[Bangkok Post] Interest Rate Frenzy Hits Thai Economy

 

Following a landmark $20 billion package approved by the IMF, Thailand’s conditions send its economy into a much deeper hole


In a hotly debated move, Thailand accepted a $20 billion Lending Arrangement with a condition to increase its interest rates to 20%. This unprecedented jump has been met with widespread protests from consumers and business owners alike, as most businesses are no longer able to secure loans in the face of suffocatingly high interest rates. Higher costs of borrowing have suppressed investments in Thailand, and largely discouraged MNCs and foreign firms from expanding their operations in the country. Large-scale projects have been halted, and research and development activities have declined sharply in response to such monetary tightening.

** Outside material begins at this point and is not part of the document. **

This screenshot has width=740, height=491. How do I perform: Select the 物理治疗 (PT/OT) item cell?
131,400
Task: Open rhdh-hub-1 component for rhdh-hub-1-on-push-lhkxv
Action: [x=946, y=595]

The Thai economy is expected to contract with a GDP growth estimate as low as -4.1% due to the exacerbation of the recession by the IMF-stipulated policy. While the Thai baht’s devaluation seems to have reached its peak, capital control measures have not mitigated the recession as the IMF has predicted in its controversial package. Thai economists and citizens alike have erupted in protests against the unpopular IMF conditionalities as political unrest brewed. Experts are debating if there is any path remaining for Thailand’s economy to avoid further recession. Although the Thai baht has depreciated and exports are expected to grow, the high interest rates have discouraged an increase in production and growth in exports is expected to remain sluggish for at least the next few months.